Elle n'avait pas envie de parler avec lui, elle n'en avait plus la force. Elle se sentait étrange, comme honteuse…
- « Oui » souffla le jeune homme d'un air triste.
Il avait sans doute compris…
- « Je t'aime » murmura-t-il avant de déposer un baiser sur son front.
Kathleen eu du mal à déglutir. Elle lui tourna le dos sans rien dire et prit les escaliers pour quitter l'immeuble. Une fois arrivée en bas, elle soupira et frissonna. Elle ne savait pas bien si c'était à cause du froid ou de la honte… Elle n'avait plus qu'une envie, prendre une longue douche. Elle transplana jusqu'à son appartement. Elle allait entrer chez elle quand des bruits de pas se firent entendre derrière elle, la faisant se retourner. Elle se trouva alors face à Dolorès.
- « Bonsoir Kat ! » lança la jeune femme en souriant
- « Bonsoir » répondit-elle sans grande conviction.
Elle n'avait pas spécialement envie de voir du monde ce soir. Elle avait juste envie de se coucher et de ne plus penser au plaisir insensé qu'elle avait pris avec Remus.
- « Tu vas bien ? Tu n'as pas l'air en forme ! » lança alors Dolorès en entrant dans l'appartement.
- « Si, je vais bien » murmura Kathleen d'une voix lasse
- « Je voulais savoir si ça te tentait une petite sortie dans un pub ! On pourrait rencontrer des garçons et s'amuser un peu… »
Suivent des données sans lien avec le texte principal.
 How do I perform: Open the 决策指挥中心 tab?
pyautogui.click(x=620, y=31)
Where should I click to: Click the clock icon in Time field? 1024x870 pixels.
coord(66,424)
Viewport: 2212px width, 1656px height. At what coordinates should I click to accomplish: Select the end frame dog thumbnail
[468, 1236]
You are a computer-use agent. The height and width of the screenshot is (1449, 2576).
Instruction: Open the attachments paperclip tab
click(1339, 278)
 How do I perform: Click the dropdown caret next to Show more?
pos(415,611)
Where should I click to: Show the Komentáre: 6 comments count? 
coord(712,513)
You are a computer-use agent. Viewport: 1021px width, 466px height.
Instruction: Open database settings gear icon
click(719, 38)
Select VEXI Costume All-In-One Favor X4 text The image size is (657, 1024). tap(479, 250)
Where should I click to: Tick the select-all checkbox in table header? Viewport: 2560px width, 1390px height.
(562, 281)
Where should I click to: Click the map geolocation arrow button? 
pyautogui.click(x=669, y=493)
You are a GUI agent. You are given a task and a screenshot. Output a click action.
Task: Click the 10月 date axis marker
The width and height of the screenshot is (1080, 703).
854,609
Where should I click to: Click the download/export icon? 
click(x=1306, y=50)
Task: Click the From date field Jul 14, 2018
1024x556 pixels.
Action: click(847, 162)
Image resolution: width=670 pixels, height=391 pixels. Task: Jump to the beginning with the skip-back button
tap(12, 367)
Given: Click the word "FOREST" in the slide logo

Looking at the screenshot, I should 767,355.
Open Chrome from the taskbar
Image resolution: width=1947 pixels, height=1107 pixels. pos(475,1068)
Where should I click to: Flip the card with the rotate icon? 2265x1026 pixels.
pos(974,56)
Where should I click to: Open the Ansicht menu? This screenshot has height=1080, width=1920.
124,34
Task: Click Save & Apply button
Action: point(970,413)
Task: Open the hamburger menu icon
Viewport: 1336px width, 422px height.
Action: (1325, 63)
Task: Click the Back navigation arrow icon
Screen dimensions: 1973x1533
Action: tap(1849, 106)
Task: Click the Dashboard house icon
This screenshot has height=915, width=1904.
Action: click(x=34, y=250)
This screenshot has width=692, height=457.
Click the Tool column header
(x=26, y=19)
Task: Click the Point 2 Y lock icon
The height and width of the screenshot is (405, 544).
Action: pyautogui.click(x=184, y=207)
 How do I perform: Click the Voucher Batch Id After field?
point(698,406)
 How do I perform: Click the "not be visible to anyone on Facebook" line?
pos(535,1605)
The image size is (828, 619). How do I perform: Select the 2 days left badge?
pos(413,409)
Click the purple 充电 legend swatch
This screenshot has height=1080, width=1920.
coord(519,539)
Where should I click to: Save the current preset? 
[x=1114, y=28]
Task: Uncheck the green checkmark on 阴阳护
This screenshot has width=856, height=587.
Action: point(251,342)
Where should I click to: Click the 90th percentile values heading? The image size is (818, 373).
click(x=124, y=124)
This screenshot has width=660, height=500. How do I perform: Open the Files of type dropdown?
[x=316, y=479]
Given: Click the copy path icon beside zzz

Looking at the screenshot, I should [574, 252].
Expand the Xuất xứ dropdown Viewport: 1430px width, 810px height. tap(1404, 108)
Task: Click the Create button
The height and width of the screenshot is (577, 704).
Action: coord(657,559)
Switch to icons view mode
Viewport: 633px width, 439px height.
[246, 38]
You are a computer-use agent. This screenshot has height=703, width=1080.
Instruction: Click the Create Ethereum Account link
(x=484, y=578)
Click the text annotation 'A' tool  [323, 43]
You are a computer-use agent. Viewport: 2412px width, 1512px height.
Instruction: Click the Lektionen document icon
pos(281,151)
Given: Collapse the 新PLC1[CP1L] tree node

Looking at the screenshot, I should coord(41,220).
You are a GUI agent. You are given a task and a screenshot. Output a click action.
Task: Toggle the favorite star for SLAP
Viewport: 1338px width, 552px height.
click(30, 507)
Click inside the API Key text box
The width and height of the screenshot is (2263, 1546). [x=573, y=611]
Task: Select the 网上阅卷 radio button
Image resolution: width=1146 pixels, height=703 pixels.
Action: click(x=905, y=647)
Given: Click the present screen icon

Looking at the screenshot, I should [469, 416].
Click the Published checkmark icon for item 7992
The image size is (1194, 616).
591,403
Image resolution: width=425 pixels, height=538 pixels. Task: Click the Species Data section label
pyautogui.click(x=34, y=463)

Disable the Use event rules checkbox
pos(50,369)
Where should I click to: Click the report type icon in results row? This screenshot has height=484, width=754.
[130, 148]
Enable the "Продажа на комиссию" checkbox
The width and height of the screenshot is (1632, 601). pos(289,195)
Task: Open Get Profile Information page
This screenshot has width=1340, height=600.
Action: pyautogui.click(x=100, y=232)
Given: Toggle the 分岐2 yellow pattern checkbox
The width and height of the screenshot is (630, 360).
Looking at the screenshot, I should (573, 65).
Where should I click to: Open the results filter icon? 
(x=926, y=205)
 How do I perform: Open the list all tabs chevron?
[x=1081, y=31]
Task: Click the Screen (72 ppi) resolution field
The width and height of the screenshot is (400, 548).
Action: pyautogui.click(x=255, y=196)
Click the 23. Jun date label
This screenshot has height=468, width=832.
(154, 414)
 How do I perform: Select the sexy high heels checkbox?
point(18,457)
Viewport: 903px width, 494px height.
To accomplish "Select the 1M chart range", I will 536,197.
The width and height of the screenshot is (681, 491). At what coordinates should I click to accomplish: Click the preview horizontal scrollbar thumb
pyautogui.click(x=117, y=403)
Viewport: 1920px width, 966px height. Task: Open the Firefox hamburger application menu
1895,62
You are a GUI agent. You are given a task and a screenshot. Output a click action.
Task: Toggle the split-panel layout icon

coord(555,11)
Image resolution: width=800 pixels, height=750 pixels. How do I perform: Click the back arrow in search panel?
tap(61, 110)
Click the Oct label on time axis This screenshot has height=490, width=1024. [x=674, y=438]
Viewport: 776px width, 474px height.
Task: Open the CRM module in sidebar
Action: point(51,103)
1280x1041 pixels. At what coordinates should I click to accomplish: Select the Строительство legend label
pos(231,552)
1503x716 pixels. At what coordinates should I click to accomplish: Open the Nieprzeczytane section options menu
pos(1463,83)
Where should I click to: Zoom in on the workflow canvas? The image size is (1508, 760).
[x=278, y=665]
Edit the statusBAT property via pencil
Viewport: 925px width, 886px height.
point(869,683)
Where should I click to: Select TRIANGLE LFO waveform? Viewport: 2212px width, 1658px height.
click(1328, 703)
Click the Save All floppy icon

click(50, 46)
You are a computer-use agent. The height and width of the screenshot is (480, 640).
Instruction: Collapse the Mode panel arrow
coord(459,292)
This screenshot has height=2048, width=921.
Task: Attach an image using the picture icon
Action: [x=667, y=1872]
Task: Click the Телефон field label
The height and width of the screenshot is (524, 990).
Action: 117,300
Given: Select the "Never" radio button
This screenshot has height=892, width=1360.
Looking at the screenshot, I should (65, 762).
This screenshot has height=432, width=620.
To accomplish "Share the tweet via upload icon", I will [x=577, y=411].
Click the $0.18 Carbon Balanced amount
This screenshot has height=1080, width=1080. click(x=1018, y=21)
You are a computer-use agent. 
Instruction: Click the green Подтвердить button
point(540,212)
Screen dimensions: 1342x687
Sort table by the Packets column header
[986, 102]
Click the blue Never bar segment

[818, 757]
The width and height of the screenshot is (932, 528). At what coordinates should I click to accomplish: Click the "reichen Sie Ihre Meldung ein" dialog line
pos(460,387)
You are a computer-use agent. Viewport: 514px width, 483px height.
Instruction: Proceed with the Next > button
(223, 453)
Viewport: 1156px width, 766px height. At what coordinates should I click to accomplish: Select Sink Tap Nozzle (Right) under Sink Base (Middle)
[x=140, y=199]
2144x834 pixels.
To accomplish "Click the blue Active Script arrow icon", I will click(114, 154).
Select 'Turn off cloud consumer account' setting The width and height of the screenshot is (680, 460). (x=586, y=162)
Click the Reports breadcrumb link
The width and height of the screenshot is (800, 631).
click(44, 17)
Kathleen soupira et d'un geste de la main, replaça ses cheveux en arrière. Elle allait répondre quand elle fut coupée par Dolorès.
- « Oh oh ! Je vois que j'arrive trop tard !! C'est quoi ça ? » demanda-t-elle d'une voix amusée en désignant son cou en souriant.
Surprise, Kathleen s'approcha de son miroir et observa avec attention la peau blanche de son cou. Elle sursauta presque en y voyant un suçon violacé… Quand est-ce que Remus lui avait ça ? Elle n'avait même pas fait attention ! Elle se sentit blêmir.
- « Je vois que tu te débrouilles très bien toute seule pour faire des rencontres ! » continua Dolorès d'un air amusé. « Alors ? Racontes, il s'appelle comment ? »
Kathleen se retourna vers son amie d'un air perdu, elle n'avait pas envie de lui avoué qu'elle n'avait jamais rompu avec Remus alors qu'elle en était convaincue… Elle ne voulait pas que Dolorès sache.
- « Alors ? » insista la jeune femme avec curiosité.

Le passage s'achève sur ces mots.